Monday, September 26, 2005

Open Letter to EW

Dear Entertainment Weekly:

I have been a subscriber to your magazine for approximately 15 years, and I am a hair's breadth away from letting my subscription lapse. The reason? In my estimation, simply put, your magazine has suffered an unforgivable degradation of editorial quality over the last several years. While Entertainment Weekly is still the best mainstream mag for consumers of mass entertainment, a destructive combination of snark and bile seems to have infected your pages, leaving me mystified and angry when I put down your magazine. And believe me, the speed at which I put it down increases with each passing week.

The prime offenders:
- Self-congratulatory sections such as Rant of the Week, Ask the Critic and What to Watch
- Non-substantive photo captions that only exist to deliver a (generally weak) gag
- Interviews that turn their subjects into a joke, i.e., Stupid Questions
- Indulgent celebrity columns (Stephen King, I love you, but you need to go away)
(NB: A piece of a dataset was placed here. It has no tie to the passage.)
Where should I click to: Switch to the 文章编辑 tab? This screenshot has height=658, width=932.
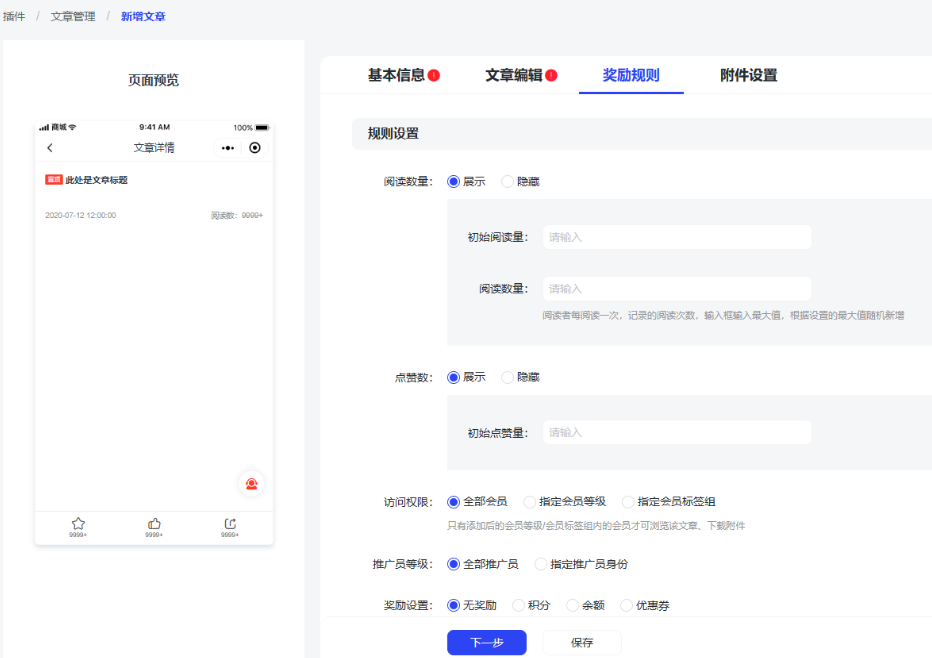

Each of these elements is relatively harmless independently, but when evaluated together I cannot help but notice the poisonous effect that they have on your magazine. Yes, the requisite cover stories about musician/starlet/TV show du jour are fine, but it is the more insightful pieces (such as your recent profiles of Ray Harryhausen, Mitch Hedberg and this week's standout article about Bob Dylan) that have always allowed Entertainment Weekly to stand out amongst the crowd of entertainment fluff rags. I find that stories such as these are fewer and far between these days.

I hope you will take this criticism to heart -- understanding that I am not the only longtime reader who feels this way -- and also take a hard look at the direction in which your magazine is currently headed. I still believe that Entertainment Weekly is for people who are serious about entertainment. I only wish your editorial braintrust felt the same way.